Officer Spillars testified that possession of less than a gram of cocaine would
usually be charged as simple possession. He also testified that Guyton was initially
charged with simple possession and not possession with intent to deliver.
Detective Robert Wilson, College Station Police Department, testified that street-
level drug dealers normally carry enough drugs for only a few sales. Furthermore, a
street-level drug dealer normally would not document his drug sales on a narcotics
ledger, as they typically operate on a hand-to-hand basis. Street-level dealers carry a
low amount of product in order to be able to quickly eat, drop, or destroy evidence if
stopped by law enforcement. He also testified to the perceived effects of each of the
individual drugs Guyton possessed and stated that a typical drug user would not
collectively consume cocaine, ecstasy, and PCP because the drugs would counteract the
effects of each other. In his opinion, the drugs possessed by Guyton were for sale and
not personal use.
Guyton v. State Page 3
After a jury convicted Guyton on all three counts of possession with intent to
deliver, he filed a motion for new trial claiming that he did not receive effective
assistance of counsel or adequate notice of a new indictment.2 A hearing was held, the
trial court denied the motion, and this appeal followed.
Pro Se Pleadings
As an initial matter, we must address Guyton’s status as a pro se litigant before
this Court. Both Guyton and his appointed appellate counsel have filed briefs in this
matter. A criminal appellant has no right to hybrid representation. Ex parte Taylor, 36
S.W.3d 883, 887 (Tex. Crim. App. 2001); Meyer v. State, 27 S. W.3d 644, 648 (Tex. App.—
Waco 2000, pet. ref'd). Generally, when an appellant has counsel and counsel has filed
a brief, the appellant has no right to file a pro se brief. However, the prohibition on
hybrid representation is not absolute. See e. g., Warren v. State, 98 S.W.3d 739, 741 (Tex.
App.—Waco 2003, pet. ref’d). We may consider a pro se brief if the interests of justice
require us to do so. We have reviewed Guyton’s pro se supplemental brief and find that
the interests of justice require that we address his issues. See Williams v. State, 946
S.W.2d 886, 892 (Tex. App.—Waco 1997, no pet.) (appellate court may consider pro se
issue in the interest of justice even though appellant has no right to hybrid
representation).
★ ★ ★ ★ ★ ★ ★
▸ Task requirements:
Using the appellate opinion, answer:
(a) According to Officer Spillars, how would possession of less than a gram of cocaine usually be charged?
(b) Which three drugs did Detective Wilson say a typical user would not consume together?
(c) What two claims did Guyton's motion for new trial raise?
The data that comes next is separate material, unrelated to the appellate opinion.

▸ Source material:
★ ★ ★ ★ ★ ★ ★
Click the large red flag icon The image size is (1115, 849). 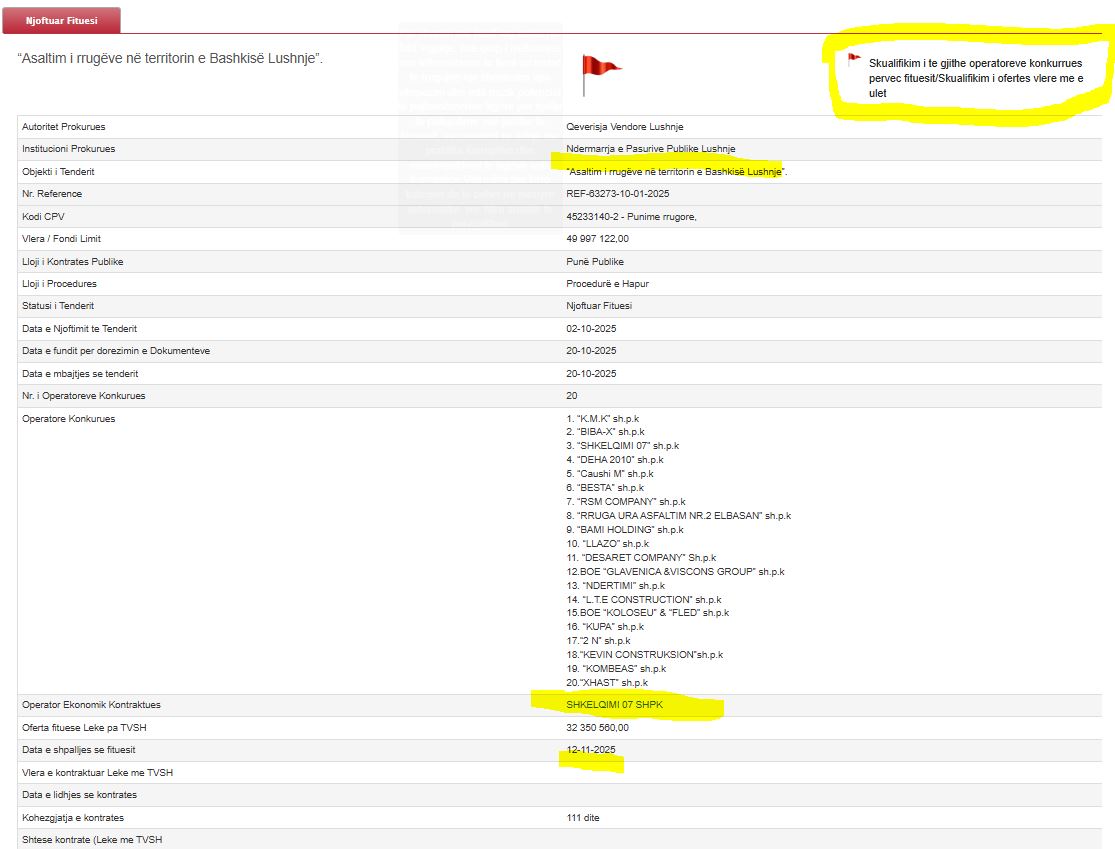[x=600, y=73]
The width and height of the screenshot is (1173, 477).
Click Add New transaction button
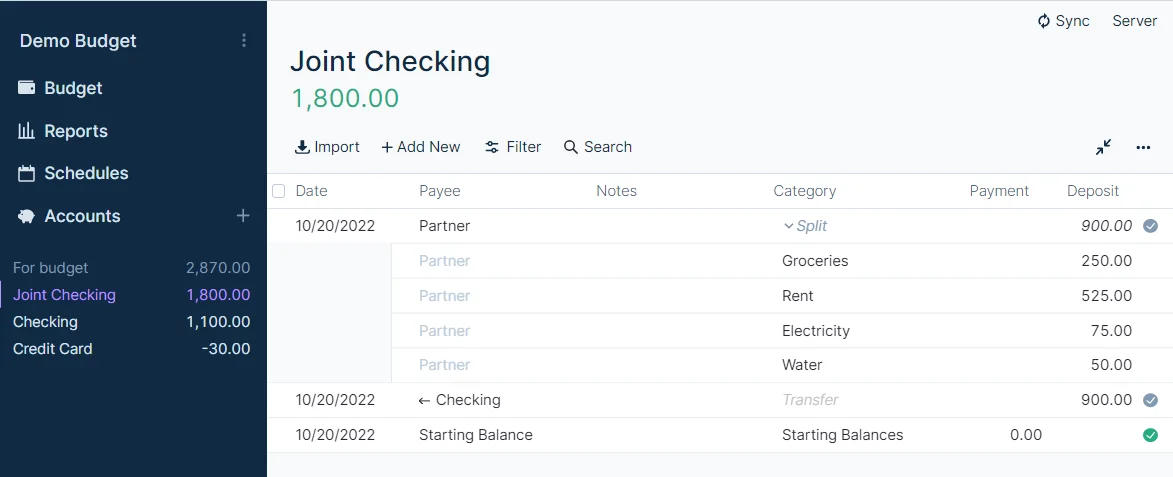[x=421, y=147]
★ ★ ★ ★ ★ ★ ★
▸ Finished exercise:
(a) As simple possession.
(b) Cocaine, ecstasy, and PCP.
(c) That he did not receive effective assistance of counsel, and that he did not receive adequate notice of a new indictment.